Influential think tanks the King’s Fund, the Nuffield Trust and the Health Foundation all expressed deep concern about the figures. Richard Murray, director of policy at the King’s Fund said: “Unless significant extra funding is found, patients will bear the cost as staff numbers are cut, waiting times rise and quality of care deteriorates.”

Anita Charlesworth, chief economist at the Health Foundation, said the NHS’s financial position was “dire” and warned the next Government “must do more than tweaks to policy and small injections of cash”.

Monitor said that Foundation Trusts had treated almost 100,000 extra emergency patients between April and June 2014, with increases in non-emergency patient numbers also piling on pressure. Hospitals which were still trying to make costs savings had become over-reliant on expensive agency staff, the regulator said.

Dr Peter Carter, chief executive of the Royal College of Nursing, called the situation “really worrying”.

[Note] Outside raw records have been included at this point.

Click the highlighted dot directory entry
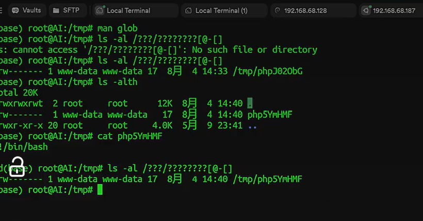This screenshot has width=423, height=221. point(250,103)
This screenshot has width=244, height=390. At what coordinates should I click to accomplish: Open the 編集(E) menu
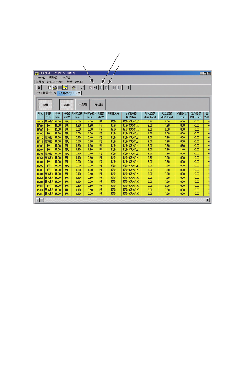click(53, 78)
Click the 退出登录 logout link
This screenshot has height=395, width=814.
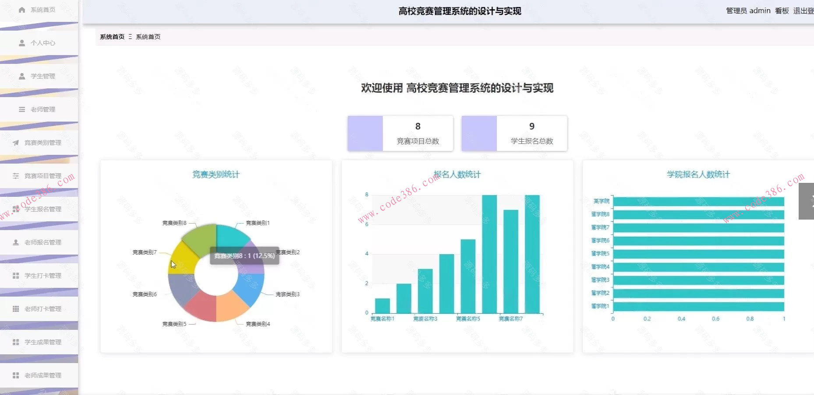pyautogui.click(x=803, y=11)
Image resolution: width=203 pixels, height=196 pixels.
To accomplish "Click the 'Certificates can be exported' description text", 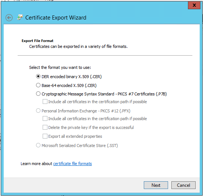I will click(78, 46).
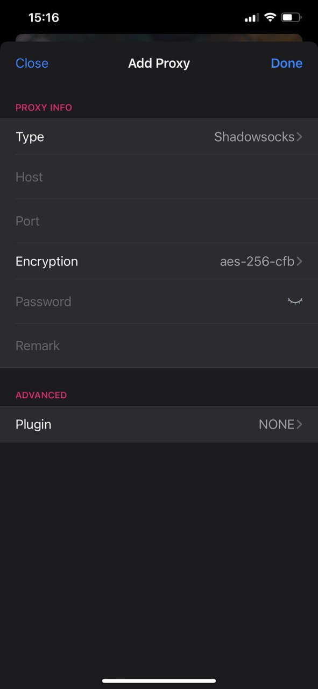This screenshot has width=318, height=689.
Task: Open the Type selector row
Action: (159, 137)
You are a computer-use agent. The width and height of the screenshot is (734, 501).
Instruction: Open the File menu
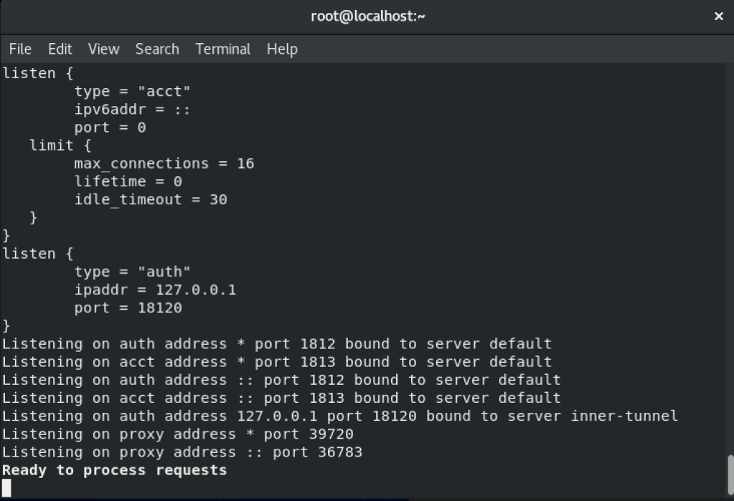click(x=20, y=49)
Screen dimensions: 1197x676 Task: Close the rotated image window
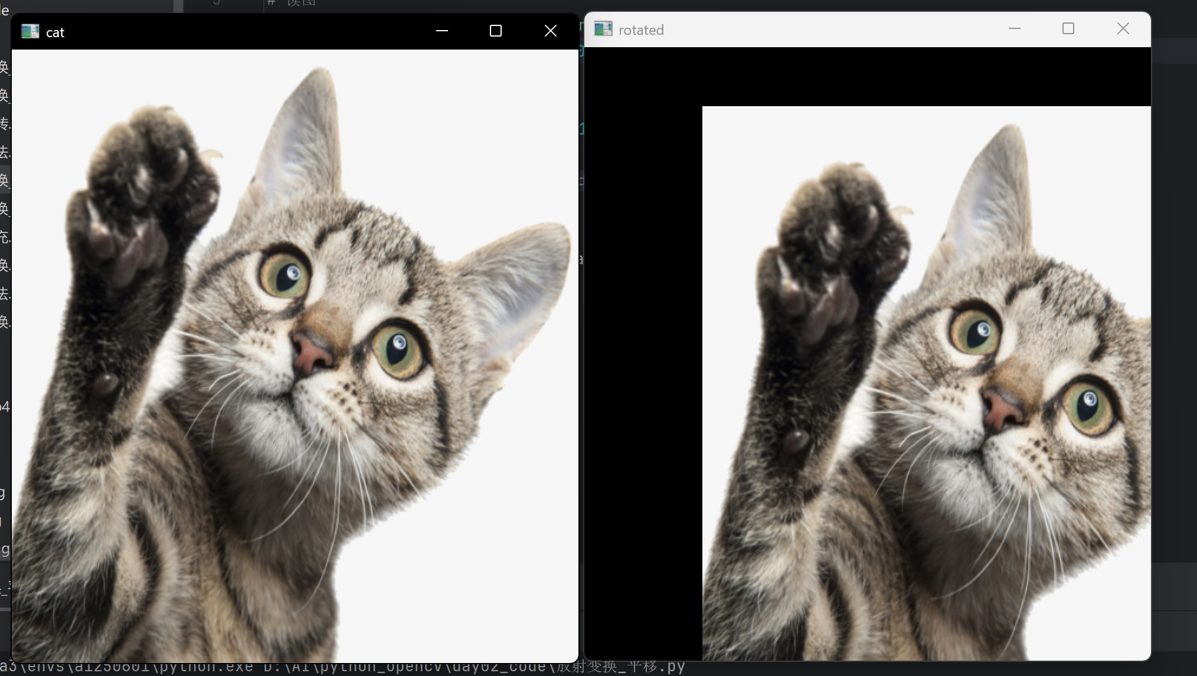pos(1123,28)
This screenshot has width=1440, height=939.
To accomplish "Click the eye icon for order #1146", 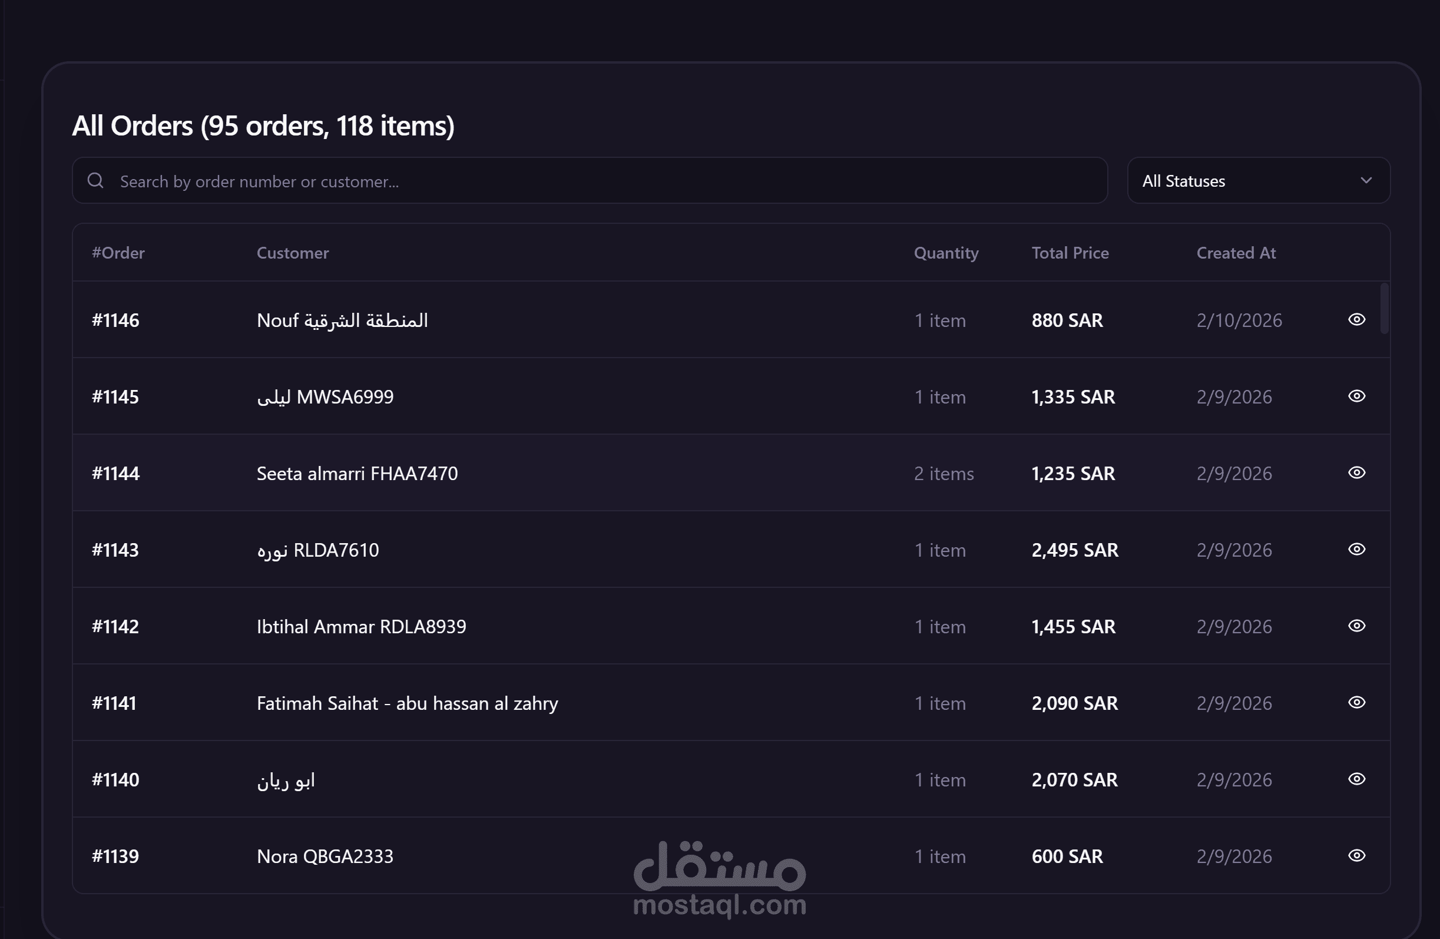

“These deficits have reached this level very fast, and it is impossible to insulate patients from the effects of these financial struggles,” he said.

However, officials at the Department of Health said that the NHS needed to get a grip on its finances.

“Delivering high quality services and balancing the books must go hand in hand and we expect Trusts to achieve this during the course of the financial year or there will be tough consequences,” a spokesperson said.